*Text provided*

##############################

Housing market trends
Back to home

Housing market 2026: Half of major metros see price declines

By Sarah Foster April 7, 2026 6 min read

The median existing-home sale price hit $398,000 in February 2026, according to the National Association of Realtors, marking a slight year-over-year increase but masking significant regional divergence beneath the headline number. While national prices remain near record territory, the pace of appreciation has slowed sharply from the double-digit gains of prior years. More notably, half of the 50 largest metropolitan areas in the United States recorded outright price declines on a month-over-month basis—the broadest softening since the brief pandemic-era dip in 2020.

Affordability remains the defining challenge of the current market. At a 6.27% mortgage rate with a 20% down payment, the monthly principal-and-interest payment on a median-priced home comes to roughly $1,960. That represents about 23% of the typical American family’s gross monthly income—a ratio that stretches well above the historical norm of around 18%. For buyers putting down less than 20%, the burden is even heavier once mortgage insurance premiums are factored in. This affordability squeeze is the primary force pushing prices lower in many markets as sellers adjust expectations to meet buyers where they are.

##############################

*Required action*
Transcribe the passage of the housing market article that opens with the words containing "Housing market trends" and closes with "dip in 2020.".

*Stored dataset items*
##############################

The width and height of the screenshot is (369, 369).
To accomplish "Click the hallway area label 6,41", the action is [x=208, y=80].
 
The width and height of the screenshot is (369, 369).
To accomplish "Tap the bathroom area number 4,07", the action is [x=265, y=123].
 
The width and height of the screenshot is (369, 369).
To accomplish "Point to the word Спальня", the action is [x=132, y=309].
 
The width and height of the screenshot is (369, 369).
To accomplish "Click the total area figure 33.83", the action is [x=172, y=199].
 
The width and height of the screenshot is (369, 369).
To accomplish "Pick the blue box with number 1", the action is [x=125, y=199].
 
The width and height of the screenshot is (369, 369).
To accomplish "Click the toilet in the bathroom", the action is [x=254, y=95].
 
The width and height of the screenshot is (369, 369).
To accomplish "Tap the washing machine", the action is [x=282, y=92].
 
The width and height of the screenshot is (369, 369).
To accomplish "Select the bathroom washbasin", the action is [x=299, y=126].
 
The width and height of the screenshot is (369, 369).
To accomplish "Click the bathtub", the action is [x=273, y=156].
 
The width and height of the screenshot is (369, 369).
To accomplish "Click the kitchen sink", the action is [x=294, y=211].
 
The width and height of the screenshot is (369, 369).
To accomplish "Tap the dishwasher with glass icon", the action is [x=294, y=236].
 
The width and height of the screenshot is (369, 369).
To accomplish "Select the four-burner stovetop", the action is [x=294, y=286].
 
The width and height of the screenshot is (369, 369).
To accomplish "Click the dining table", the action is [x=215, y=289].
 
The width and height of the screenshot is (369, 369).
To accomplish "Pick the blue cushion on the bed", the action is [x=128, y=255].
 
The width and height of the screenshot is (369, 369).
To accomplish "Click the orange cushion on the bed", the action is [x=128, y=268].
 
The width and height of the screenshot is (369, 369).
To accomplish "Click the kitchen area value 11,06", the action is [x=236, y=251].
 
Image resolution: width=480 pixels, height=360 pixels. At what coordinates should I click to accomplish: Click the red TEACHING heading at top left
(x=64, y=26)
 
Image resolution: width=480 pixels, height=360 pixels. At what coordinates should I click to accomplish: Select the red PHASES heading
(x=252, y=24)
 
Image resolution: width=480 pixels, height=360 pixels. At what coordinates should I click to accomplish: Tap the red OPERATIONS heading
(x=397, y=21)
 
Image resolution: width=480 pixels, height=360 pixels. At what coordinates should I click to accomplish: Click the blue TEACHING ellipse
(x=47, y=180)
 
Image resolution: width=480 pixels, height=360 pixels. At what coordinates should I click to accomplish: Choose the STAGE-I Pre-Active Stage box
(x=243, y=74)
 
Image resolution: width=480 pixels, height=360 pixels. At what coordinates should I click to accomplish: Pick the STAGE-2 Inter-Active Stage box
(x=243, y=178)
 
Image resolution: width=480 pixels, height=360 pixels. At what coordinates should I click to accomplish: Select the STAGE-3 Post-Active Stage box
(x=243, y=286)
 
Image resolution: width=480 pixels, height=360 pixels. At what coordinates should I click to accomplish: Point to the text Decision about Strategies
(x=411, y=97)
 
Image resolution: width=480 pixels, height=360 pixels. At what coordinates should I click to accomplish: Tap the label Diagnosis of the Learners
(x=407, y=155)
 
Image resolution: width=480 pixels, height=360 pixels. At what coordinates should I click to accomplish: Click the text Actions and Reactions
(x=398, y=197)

##############################

*Answer to this problem*
Housing market trends
Back to home

Housing market 2026: Half of major metros see price declines

By Sarah Foster April 7, 2026 6 min read

The median existing-home sale price hit $398,000 in February 2026, according to the National Association of Realtors, marking a slight year-over-year increase but masking significant regional divergence beneath the headline number. While national prices remain near record territory, the pace of appreciation has slowed sharply from the double-digit gains of prior years. More notably, half of the 50 largest metropolitan areas in the United States recorded outright price declines on a month-over-month basis—the broadest softening since the brief pandemic-era dip in 2020.